Assignment:
Where the data below contains pictures, omit them; output the rest word for word.

[Saved data entries]
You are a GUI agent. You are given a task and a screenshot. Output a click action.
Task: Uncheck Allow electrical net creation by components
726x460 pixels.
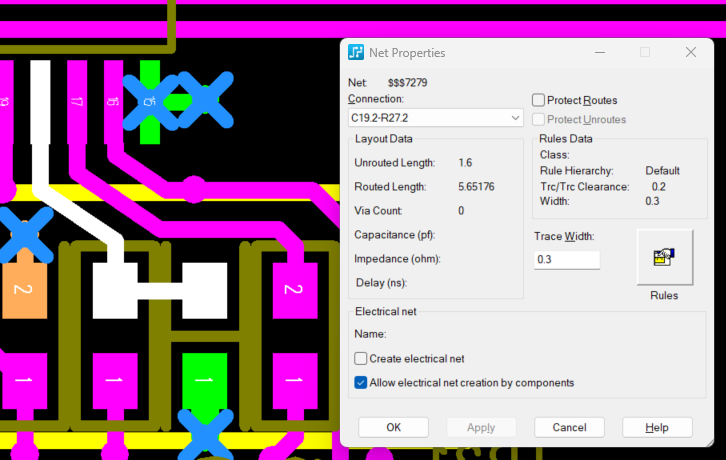click(361, 382)
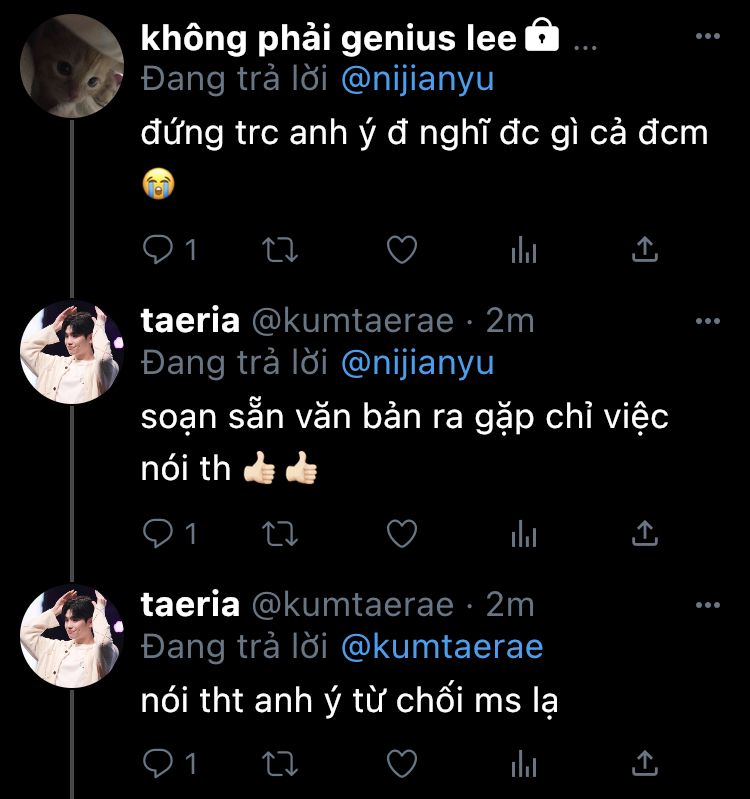The image size is (750, 799).
Task: Reply to the 'nói tht anh ý' tweet
Action: tap(159, 763)
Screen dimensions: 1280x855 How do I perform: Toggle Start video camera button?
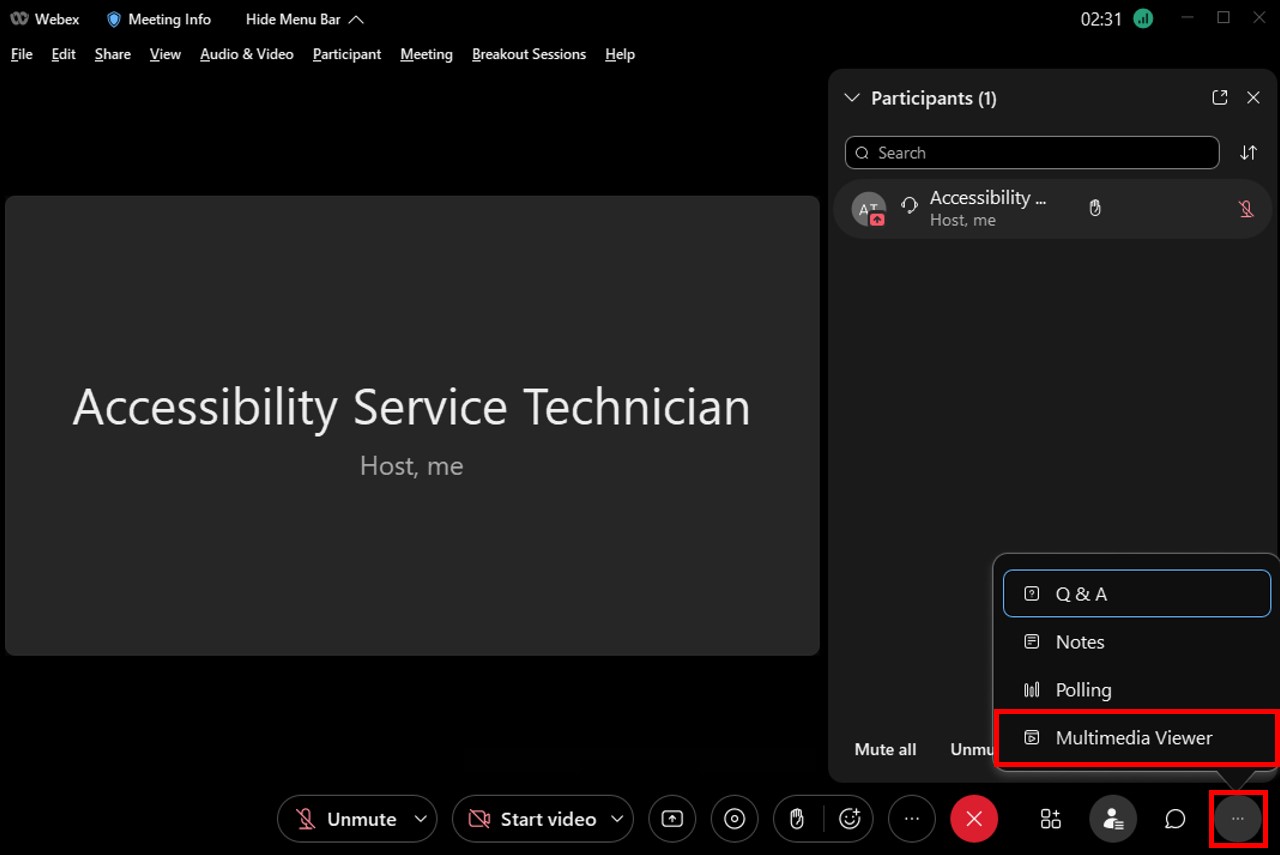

Task solution:
You are a GUI agent. You are given a task and a screenshot. Output a click action.
Task: Uncheck Allow electrical net creation by components
726x460 pixels.
click(361, 382)
The image size is (750, 799).
Task: Reply to the 'nói tht anh ý' tweet
Action: tap(159, 763)
Screen dimensions: 1280x855 How do I perform: Toggle Start video camera button?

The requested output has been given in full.